Raja of Talcher
- Reign: 8 November 1873 – 18 December 1891
- Predecessor: Dayanidhi Birabar
- Successor: Kishore Chandra
- Born: 22 December 1856
- Died: 18 December 1891 (aged 34)
- House: Talcher
- Dynasty: Gajapati
- Father: Dayanidhi Birabar

= Ramchandra Birabar Harichandan =

Raja of Talcher from 1873 to 1891

Ramchandra Birabar Harichandan was the Raja of Talcher from 1873 until his death in 1891.

==Birth==
He was born on 22 December 1856 to Dayanidhi Birabar Harichandan.

==Reign==
He succeeded as the Raja of Talcher as a minor on 8 November 1873. He started land settlement and, in 1879, established courts of justice, an accounts section, tauzi, and nizarat. He established police stations at Talcher, Serampore, Kansamunda, Bajrakote, and Gahami. He also established a jail and the departments of public works, education, health, excise, and forests. He set up a middle vernacular school and a middle girls' school. He established a hospital. He insisted on regular maintenance of records as well as observance of official rules. In 1887, he built the Victoria Hall and Circuit House to commemorate the Diamond Jubilee of Queen Victoria.

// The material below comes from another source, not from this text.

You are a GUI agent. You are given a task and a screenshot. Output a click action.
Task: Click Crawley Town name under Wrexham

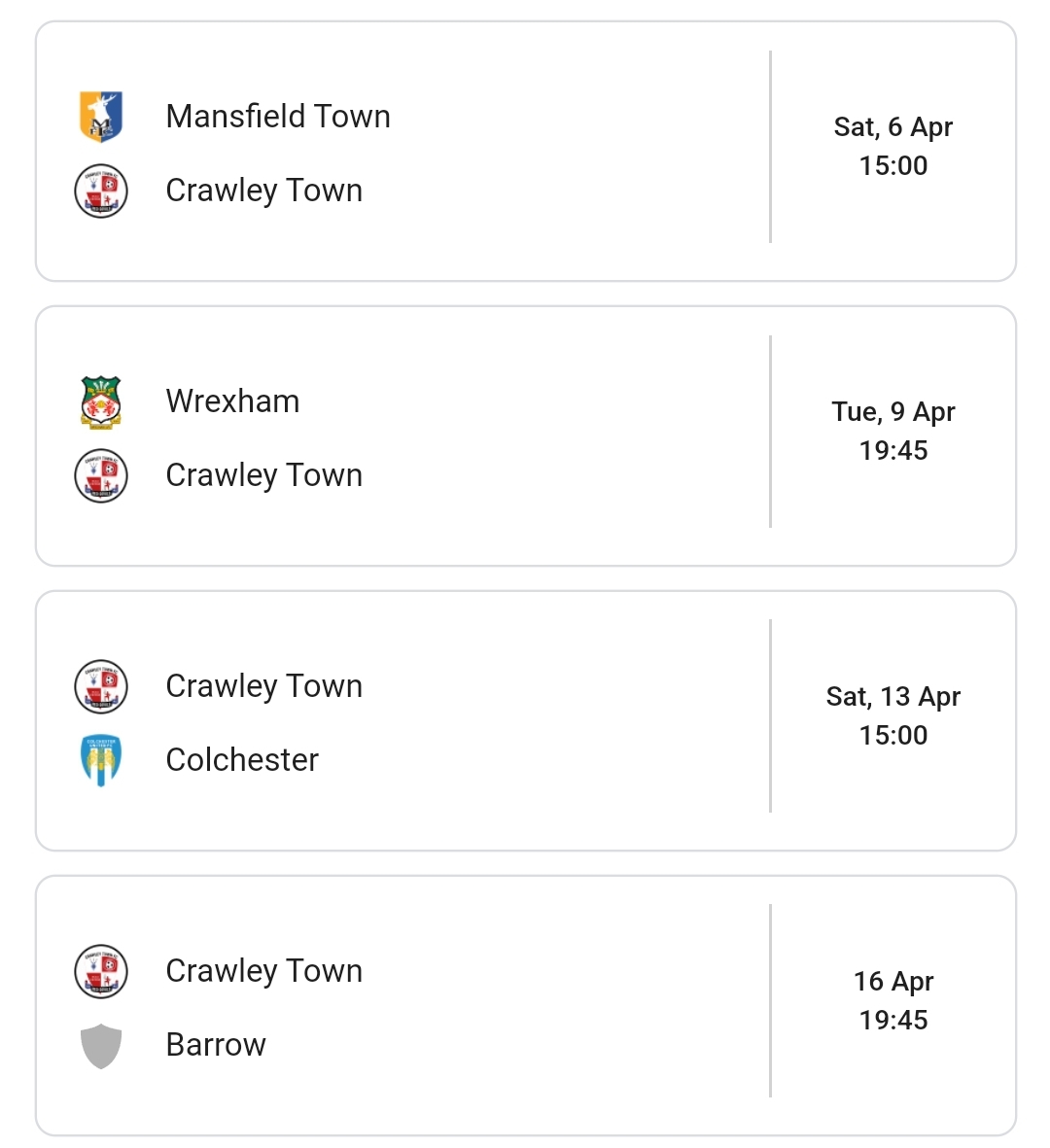click(x=264, y=475)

== Literature and science ==
Ramchandra was a scholar of history and geography and a fond of Sanskrit literature. He set up a Sanskrit toll at Talcher, and his durbar was attended by Sanskrit scholars. He was also a writer in Odia. He translated the Gita into Odia and authored Bharatara Sankhipta Itihas, a book on the history of India, which was prescribed as a textbook for middle vernacular classes in Odisha. He wrote commentaries on Manu Sanhita and Parasara Sanhita.

== Personal life ==
He was a man of religious and charitable disposition. Radhanath Ray had dedicated his Usha to Ramchandra. In his dedication, Radhanath wrote of him in the following words:
I have never seen such a pious ruler elsewhere who regularly feeds a good number of beggars and destitutes from his granary.
— Radhanath Ray, Usha

== Death ==
He died on 18 December 1891, and his son, Kishore Chandra, succeeded to his title.